I started writing when I was about 10. Not the "you must write this for school, for homework" sort of writing, but actually writing for fun. Taking time from playing with toys and playing sport to actually writing.

I used to use my grandparents clunky old typewriter to start with, a heavy thing that had no "1" on it, rather an exclamation mark instead in its place. That always struck me as odd. Even though the typewriter had the Upper/Lower Case button, and the other numbers were all fine, and all had symbols as well, the "1" wasn't there.

After me bugging my grandparents day in and day out to get the typewriter out and lift it onto the table for me (I was a small kid, and it was a damned heavy thing), they finally decided to leave it on the table, because they knew I was going to keep hammering away at it all through my Summer Vacation. And I did.

I wrote my first few stories on that thing. A series of short stories about a bunch of erasers that fought crime, and solved mysteries called The Rubber Police. I can't remember much at all about those stories, except that I seemed to spend forever typing them out, when writing them long hand would have been much faster. I still remember how sore my fingers used to get hitting those old keys, how hard it was to use the Upper/Lower Case button, and how unforgiving the typewriter was if I missed a key and my finger went between them.

I suppose someone must have been paying attention (more than the usual "look what little Andrew has been doing today") because I got a typewriter for my next birthday/Xmas (the joys of having a birthday in December - the combined present). It wasn't quite as heavy, so I could lug it around by myself, it actually had a "1", and it was a little bit more forgiving on the fingers (although it still hurt when you missed a key). And I kept using it (on and off) for the next eight years.

That's not to say I didn't use other things to write with. When I was about 13 I got a Commodore 64 computer, and a few years later I decided to get a printer for it, and some software for it. The printer and software were a dodgy fit, so half the time I spent writing, I was actually coding in BASIC so I could get the thing to print in a fashion that was actually readable to the unaided human eye. I wrote a couple of fantasy-parody short stories with titles like The Kind Woodcutter and the Nasty Troll, and The Good Prince and the Evil Dragon. Fun little pieces that I probably still have floating around in hard copy somewhere, unless the print has faded off the old dot matrix pages by now.

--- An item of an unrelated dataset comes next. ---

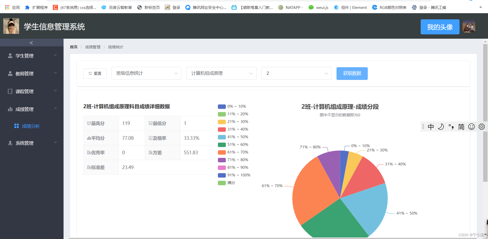Click the 简 simplified Chinese icon

[461, 126]
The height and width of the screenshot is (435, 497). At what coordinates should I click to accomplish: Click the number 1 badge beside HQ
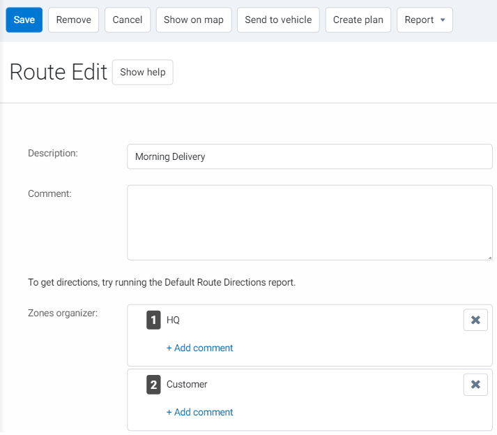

I remember at high school kids were asked what they wanted to Do or Be (which to me still seem like very different questions, but that's neither here nor there) when they left school, and I said I wanted to be a writer. Most kids were going to join the Army, or become Nurses, tradesmen or other things like that. I don't know whether the person asking the question understood what I meant, or was just an idiot, but, for some reason, my choice was the only one that was classified as a Non-Traditional Gender Role Career. Which, of course, made me the target of some interesting taunts for a while, and made me wonder why it was that I'd never actually read anything by women writers or seen many women journalists at the time. Thankfully, it didn't phase me.